Stubbing my toes on broken planks and mounds of crusted snow, ignoring splinters that pierced my blistered hands, I climbed up onto the gallows. I quickened my simplest, crudest lock spell and touched the chains on the bloodstained drawing frame, where Luviar had been splayed and gutted like a boar. The iron shattered in a shower of red sparks. And then I did the same to the hinges on the gallows traps.
Angel! Guardian!
I dared not look to the corner. How long would it take for Osriel and Jullian to understand and move?
Somewhere behind the glaring torches, a snapped order imposed discipline. Boots crept toward me from the direction of the gates. I gripped a post, swung around it, and leaped off the platform, mustering what grace I could so as not to eternally sully all legends of the Danae. I landed on the balls of my feet with only moderate jarring of spine and limbs. Then I sprinted for the stair to the walls.
“Magnus!” Sila cried from the doors. “You will not escape! Your destiny lies with me!”
I had no breath to answer as I took the stairs three at a time. No wit to create some memorable farewell. I was too busy trying to remember what Kol had told me. Drive thy spirit upward with the leap. Hold it firm and soaring. It is will that counters the forces that draw us to earth.
For my king and my friend, I thought as I topped the stair and bounded across the wall walk with ten Harrowers charging from each flank. Stearc died to keep Osriel safe.
But it was not such noble thoughts that drove my spirit upward as I leaped from the wall of Fortress Torvo, or held it firm and soaring as I fell toward earth, but the remembrance of my uncle’s healing grace as he danced, and a stubborn will that Ronila’s malignancy would not destroy the beauty he had wrought.
I landed on one foot and one knee. Breathless. Not with fear, though I would have sworn I’d left my stomach on Torvo’s wall. Not with pain, though grit and gravel and all manner of foulness had most uncomfortably embedded themselves in my knee. Exhilaration starved my lungs. I felt as if angels had borne me on their wings, as if I had lived my life in a cave and only now had glimpsed my first sunrise.

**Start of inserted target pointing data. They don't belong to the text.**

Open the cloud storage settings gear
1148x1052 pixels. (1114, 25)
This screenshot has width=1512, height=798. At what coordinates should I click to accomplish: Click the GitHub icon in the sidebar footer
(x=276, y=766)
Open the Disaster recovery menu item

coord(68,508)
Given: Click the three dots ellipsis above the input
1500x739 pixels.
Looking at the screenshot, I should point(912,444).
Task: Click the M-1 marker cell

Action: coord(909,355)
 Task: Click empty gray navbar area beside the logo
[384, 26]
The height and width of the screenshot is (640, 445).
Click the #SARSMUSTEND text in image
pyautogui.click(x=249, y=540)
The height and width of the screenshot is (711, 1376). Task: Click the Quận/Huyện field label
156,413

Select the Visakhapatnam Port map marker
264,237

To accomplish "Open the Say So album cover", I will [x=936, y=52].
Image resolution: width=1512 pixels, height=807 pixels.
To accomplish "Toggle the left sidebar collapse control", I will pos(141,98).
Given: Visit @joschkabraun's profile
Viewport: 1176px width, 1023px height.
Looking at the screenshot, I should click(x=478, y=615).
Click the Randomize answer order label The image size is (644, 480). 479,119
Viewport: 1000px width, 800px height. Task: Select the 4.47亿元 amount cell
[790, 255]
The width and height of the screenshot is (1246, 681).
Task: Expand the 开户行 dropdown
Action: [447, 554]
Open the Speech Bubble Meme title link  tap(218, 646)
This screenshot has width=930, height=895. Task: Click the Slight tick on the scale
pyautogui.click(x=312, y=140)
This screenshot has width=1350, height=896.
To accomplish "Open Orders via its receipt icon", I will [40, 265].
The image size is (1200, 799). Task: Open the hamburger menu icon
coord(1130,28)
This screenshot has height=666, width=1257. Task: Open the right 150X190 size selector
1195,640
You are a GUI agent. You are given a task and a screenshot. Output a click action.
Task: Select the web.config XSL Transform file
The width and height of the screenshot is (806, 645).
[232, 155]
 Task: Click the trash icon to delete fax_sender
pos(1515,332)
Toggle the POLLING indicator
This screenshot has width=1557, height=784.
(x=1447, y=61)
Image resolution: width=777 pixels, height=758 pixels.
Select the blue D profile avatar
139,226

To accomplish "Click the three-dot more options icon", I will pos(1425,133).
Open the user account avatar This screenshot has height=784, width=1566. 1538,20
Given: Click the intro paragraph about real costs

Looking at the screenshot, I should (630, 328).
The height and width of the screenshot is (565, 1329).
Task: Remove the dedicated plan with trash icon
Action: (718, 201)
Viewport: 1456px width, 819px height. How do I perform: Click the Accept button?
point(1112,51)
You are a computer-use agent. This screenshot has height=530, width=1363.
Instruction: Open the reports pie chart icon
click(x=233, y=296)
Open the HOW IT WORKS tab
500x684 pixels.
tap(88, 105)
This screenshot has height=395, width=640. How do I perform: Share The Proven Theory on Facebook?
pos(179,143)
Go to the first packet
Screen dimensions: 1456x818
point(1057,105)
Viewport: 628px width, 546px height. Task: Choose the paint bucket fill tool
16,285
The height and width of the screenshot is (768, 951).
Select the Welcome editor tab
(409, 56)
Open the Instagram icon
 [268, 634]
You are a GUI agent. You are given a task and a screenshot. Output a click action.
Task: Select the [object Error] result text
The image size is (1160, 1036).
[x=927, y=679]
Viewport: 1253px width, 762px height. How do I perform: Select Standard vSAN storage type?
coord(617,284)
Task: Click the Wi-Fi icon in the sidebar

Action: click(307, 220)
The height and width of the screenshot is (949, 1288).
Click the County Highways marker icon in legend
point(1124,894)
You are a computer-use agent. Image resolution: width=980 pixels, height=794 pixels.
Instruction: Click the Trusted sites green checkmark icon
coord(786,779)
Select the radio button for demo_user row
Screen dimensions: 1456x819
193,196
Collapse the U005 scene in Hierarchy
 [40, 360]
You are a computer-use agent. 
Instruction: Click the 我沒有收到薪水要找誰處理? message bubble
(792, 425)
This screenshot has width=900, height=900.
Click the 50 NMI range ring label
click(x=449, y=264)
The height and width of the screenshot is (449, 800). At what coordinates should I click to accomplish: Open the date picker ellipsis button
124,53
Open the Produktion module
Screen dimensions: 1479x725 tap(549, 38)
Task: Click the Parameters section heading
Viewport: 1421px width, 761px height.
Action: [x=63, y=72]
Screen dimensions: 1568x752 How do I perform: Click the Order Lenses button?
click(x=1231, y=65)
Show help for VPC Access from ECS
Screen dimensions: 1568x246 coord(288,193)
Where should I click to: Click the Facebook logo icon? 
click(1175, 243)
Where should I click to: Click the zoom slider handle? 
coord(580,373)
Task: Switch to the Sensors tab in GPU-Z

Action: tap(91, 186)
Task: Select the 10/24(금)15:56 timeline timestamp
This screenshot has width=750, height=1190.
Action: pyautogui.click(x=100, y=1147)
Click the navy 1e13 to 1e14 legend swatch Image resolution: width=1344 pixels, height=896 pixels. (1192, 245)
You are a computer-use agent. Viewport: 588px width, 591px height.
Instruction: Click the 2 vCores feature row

But four men with swords pelted toward me from the gates, Torvo’s portcullis ground upward with a troop of Harrowers ready to burst from behind it, and five well-armed riders in Registry colors blockaded Riie Doloure. Their commander sat astride a very large bay, perhaps ten paces from me. Only my conviction that he would be waiting kept my eyes from sliding away from him. Max was a master at obscuré spells.
I could not but grin when I saw his face illumined by Torvo’s torches. Not even when we were boys had I seen Max completely unmasked—which had naught to do with the pureblood silk that clung to half his face.
“Balls enough?” I called across the distance between us, opening my arms.
A slow grin broke through his awe. “Balls enough, little—Little bastard. Did you accomplish whatever you came here for?”
“Beware of Jakome,” I said, grinning back at him. I would not take his bait. “He’s false. But I’ve left you clean, do you but go now. If these Harrowers identify you…take my word, they will be out of humor.”
Whether or not he believed me, he must have decided he could work no more advantage from the situation. Laughing robustly, he wheeled his mount and rejoined his men. With a snapped command of dismissal, they vanished into the city. I sprinted back toward the hole in Torvo’s wall.